-- start Dataset extract --

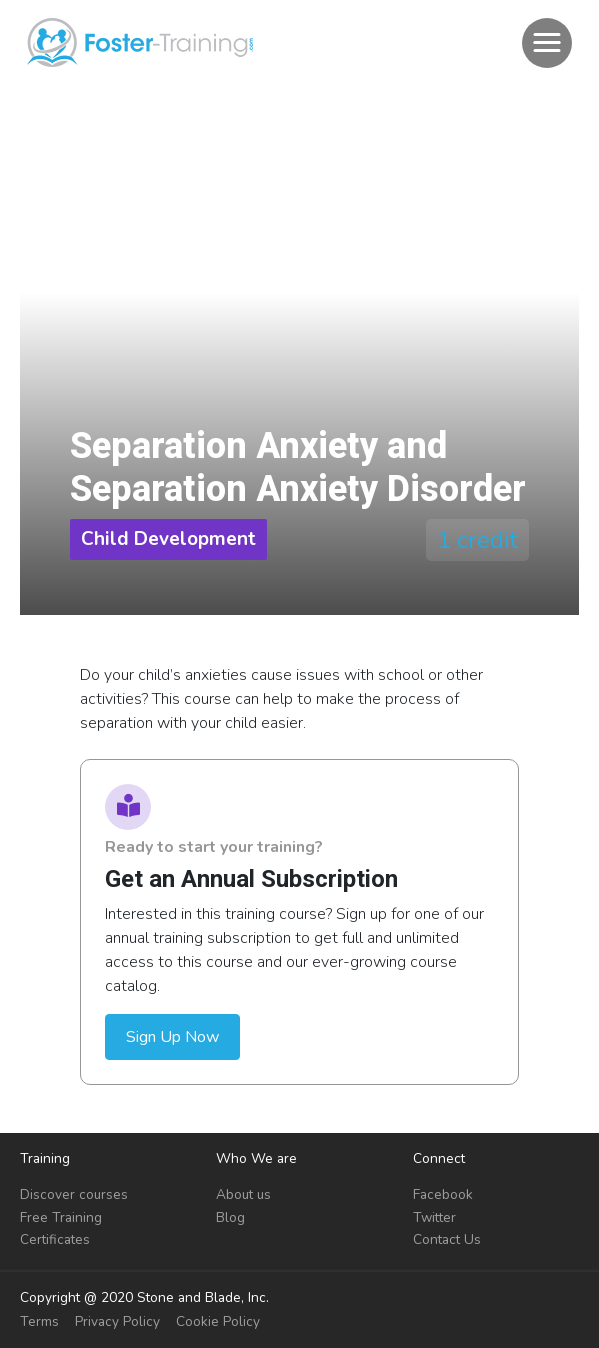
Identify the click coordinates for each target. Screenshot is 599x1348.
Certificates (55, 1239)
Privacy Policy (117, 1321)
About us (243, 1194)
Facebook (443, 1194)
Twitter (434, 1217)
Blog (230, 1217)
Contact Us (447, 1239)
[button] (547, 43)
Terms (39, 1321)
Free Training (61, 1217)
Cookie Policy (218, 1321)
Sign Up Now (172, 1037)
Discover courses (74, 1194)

-- end Dataset extract --

Set exercise →
Reproduce every line above word for word, leaving out the pictures.

Correct answer →
Identify the click coordinates for each target. Screenshot is 599x1348.
Certificates (55, 1239)
Privacy Policy (117, 1321)
About us (243, 1194)
Facebook (443, 1194)
Twitter (434, 1217)
Blog (230, 1217)
Contact Us (447, 1239)
[button] (547, 43)
Terms (39, 1321)
Free Training (61, 1217)
Cookie Policy (218, 1321)
Sign Up Now (172, 1037)
Discover courses (74, 1194)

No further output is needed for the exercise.